Santi memainkan air kolam dengan kaki telanjangnya. Air kolam pagi ini terasa hangat. Kram di pergelangan kakinya yang sering kali terasa setiap kali bangun tidur semenjak kehamilannya berkurang karena gerakan-gerakan kecil tadi. Irma, yang juga sedang asyik menikmati pagi mengajaknya untuk berjalan-jalan di sekitar tempat tinggalnya. Olah raga baik untuk menjaga kesehatan wanita hamil katanya. Santi tahu itu. Meski
demikian, dirinya masih saja terkesan dengan perhatian teman setianya ini.

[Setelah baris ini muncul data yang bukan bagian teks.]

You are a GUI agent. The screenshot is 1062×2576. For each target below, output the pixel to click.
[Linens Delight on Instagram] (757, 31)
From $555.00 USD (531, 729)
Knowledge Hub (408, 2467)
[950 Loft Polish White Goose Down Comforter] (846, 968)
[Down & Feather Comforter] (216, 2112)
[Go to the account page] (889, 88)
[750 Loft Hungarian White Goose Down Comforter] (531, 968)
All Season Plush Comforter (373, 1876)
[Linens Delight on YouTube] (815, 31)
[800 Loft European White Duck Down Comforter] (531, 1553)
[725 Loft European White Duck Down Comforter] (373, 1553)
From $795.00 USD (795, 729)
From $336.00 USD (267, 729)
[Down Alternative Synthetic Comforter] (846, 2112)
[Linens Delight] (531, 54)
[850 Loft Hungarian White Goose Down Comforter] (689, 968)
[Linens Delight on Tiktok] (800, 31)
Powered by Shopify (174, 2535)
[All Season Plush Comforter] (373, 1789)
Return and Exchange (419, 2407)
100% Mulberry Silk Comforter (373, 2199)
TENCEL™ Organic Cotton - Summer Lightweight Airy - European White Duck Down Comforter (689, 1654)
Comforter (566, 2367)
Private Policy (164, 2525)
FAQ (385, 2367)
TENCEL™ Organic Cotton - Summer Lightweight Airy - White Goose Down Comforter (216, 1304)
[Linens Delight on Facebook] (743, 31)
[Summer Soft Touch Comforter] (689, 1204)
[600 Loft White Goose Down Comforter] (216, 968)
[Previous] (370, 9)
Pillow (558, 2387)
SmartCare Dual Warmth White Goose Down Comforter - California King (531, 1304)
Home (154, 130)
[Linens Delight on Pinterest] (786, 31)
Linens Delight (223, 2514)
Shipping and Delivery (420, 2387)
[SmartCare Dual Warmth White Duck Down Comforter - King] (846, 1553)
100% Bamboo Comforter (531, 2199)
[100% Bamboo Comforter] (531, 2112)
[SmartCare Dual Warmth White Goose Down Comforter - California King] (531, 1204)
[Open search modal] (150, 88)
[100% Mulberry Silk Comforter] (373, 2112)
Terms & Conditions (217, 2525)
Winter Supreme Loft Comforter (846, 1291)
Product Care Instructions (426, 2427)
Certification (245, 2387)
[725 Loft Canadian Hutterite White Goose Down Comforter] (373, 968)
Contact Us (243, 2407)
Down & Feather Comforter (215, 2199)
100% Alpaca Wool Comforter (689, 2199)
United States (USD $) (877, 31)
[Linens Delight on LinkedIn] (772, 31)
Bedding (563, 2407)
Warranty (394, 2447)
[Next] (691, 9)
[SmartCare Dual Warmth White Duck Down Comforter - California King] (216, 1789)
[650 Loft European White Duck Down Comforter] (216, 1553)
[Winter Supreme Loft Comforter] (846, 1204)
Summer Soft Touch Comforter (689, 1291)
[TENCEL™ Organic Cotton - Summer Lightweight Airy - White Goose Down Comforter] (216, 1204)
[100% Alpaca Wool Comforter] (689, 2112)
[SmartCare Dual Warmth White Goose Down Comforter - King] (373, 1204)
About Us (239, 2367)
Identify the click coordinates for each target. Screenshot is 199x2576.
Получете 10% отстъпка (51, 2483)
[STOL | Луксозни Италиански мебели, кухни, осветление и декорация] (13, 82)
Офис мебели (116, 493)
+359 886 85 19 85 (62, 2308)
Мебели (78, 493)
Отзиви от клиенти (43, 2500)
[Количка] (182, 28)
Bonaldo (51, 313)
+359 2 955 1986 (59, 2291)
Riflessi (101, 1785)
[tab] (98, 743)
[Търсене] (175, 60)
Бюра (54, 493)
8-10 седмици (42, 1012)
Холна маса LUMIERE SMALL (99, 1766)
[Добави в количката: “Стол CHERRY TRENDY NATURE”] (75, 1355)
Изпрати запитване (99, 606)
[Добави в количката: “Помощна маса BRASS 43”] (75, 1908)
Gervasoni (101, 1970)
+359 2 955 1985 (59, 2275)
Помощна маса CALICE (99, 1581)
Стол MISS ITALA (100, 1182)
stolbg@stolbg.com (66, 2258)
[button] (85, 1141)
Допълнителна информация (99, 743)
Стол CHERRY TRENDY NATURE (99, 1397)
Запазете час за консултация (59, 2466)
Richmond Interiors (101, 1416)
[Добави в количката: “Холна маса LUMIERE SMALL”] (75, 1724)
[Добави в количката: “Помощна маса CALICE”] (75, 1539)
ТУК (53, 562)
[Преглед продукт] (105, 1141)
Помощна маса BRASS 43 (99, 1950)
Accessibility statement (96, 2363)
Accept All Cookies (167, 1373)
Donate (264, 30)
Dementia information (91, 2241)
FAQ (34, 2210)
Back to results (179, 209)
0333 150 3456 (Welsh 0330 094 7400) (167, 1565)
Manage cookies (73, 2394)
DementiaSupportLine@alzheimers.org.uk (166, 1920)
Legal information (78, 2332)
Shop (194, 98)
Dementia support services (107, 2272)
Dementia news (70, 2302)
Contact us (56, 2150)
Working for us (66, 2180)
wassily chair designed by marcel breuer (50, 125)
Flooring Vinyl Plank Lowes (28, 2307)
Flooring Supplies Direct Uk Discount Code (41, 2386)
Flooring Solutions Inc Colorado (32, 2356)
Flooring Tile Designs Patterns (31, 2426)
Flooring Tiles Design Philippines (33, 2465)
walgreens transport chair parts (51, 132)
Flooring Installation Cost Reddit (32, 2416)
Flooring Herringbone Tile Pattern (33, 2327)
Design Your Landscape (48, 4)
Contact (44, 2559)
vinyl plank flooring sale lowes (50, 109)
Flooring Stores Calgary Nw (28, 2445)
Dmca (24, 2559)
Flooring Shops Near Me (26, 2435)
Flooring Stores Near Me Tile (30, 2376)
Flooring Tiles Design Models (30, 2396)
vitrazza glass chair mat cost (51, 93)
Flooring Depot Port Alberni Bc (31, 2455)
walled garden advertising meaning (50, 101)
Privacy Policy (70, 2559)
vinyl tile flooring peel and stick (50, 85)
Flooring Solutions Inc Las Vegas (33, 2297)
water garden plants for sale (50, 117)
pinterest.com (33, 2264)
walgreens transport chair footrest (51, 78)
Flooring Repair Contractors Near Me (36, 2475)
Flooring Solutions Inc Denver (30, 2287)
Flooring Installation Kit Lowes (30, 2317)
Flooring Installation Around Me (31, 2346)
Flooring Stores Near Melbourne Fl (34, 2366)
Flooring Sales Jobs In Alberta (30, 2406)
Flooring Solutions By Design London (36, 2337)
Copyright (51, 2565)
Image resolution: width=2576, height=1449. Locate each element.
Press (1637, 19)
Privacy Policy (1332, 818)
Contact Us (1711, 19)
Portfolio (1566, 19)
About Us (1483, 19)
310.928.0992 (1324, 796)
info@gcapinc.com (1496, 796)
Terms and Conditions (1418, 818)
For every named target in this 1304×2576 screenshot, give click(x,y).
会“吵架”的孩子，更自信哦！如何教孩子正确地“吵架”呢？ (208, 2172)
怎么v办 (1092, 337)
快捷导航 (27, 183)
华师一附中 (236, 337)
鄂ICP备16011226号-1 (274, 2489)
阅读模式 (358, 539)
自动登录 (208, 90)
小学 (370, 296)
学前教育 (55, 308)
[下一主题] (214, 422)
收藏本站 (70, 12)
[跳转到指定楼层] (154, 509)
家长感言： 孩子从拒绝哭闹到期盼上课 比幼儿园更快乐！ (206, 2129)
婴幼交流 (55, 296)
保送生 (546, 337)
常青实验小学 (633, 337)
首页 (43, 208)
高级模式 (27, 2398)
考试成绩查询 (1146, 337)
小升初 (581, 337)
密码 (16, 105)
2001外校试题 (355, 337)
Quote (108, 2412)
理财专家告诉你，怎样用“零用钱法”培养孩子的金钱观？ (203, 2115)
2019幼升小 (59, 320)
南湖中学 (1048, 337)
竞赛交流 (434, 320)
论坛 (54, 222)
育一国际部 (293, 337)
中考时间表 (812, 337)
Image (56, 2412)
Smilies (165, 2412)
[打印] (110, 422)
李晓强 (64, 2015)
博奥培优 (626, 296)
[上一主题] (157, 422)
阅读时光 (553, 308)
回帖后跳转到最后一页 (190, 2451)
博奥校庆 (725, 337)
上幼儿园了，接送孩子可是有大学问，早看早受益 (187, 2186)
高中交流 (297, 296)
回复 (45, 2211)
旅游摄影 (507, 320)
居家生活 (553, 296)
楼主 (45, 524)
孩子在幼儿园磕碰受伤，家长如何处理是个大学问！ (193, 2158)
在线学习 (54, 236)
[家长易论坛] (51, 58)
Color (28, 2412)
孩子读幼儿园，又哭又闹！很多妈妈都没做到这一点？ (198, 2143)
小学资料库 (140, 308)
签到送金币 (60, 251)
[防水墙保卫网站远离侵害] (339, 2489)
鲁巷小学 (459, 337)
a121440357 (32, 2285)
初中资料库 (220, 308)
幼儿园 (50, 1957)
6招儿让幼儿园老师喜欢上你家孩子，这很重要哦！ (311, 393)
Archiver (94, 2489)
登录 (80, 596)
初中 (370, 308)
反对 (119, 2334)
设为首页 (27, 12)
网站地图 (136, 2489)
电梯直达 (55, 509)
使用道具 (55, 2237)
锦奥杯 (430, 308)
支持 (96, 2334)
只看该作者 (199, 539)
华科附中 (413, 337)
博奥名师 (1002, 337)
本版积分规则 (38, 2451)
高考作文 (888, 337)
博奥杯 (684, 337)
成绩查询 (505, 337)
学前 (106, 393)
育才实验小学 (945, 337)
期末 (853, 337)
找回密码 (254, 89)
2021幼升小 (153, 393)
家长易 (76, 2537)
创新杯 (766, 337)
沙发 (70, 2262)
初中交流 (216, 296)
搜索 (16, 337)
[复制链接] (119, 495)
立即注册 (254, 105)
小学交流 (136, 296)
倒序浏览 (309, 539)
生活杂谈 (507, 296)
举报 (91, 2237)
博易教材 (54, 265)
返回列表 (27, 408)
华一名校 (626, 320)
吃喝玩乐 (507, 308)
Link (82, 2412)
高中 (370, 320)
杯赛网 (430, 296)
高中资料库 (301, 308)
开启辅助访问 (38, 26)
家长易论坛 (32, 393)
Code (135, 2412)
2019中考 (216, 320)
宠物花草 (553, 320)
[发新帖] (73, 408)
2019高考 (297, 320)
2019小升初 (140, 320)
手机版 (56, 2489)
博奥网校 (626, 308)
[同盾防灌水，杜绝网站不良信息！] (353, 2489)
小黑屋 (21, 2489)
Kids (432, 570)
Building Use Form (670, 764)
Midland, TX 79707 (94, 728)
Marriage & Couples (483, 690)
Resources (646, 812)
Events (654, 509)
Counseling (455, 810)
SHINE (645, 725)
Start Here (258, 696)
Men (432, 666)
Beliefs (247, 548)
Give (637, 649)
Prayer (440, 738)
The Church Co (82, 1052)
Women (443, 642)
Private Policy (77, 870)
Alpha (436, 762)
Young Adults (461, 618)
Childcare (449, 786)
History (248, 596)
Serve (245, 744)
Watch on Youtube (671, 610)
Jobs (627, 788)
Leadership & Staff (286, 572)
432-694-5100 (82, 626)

“Bagaimana kabar Bima?” ujar Santi ditengah kegiatan jalan pagi yang dilakukannya bersama Irma pagi itu.
“Aku sebenarnya tidak ingin mengetahui kabar apapun tentang dia lagi. Tapi selalu ada saja yang menceritakan perihal Bima padaku. Seorang bekas tetanggaku dulu sering menelponku. Ia bercerita kalau Bima berencana menjual rumah tempat tinggal kami dulu. Ia mau pindah… Ya jelaslah kalau dia dengan pasangan homonya tidak merasa betah tinggal di tempat itu. Mana ada orang yang mau punya tetangga pasangan homo? Aku rasa mereka terpaksa meninggalkan tempat tersebut karena diusir secara halus oleh warga setempat,” Irma bersemangat membagi ceritanya.
“Satu hal yang aku syukuri saat ini adalah, aku dan dia belum dikaruniai anak. Tentunya nggak gampang menjelaskan kepada anak kita siapa ayahnya itu sesungguhnya…,” ujarnya lesu.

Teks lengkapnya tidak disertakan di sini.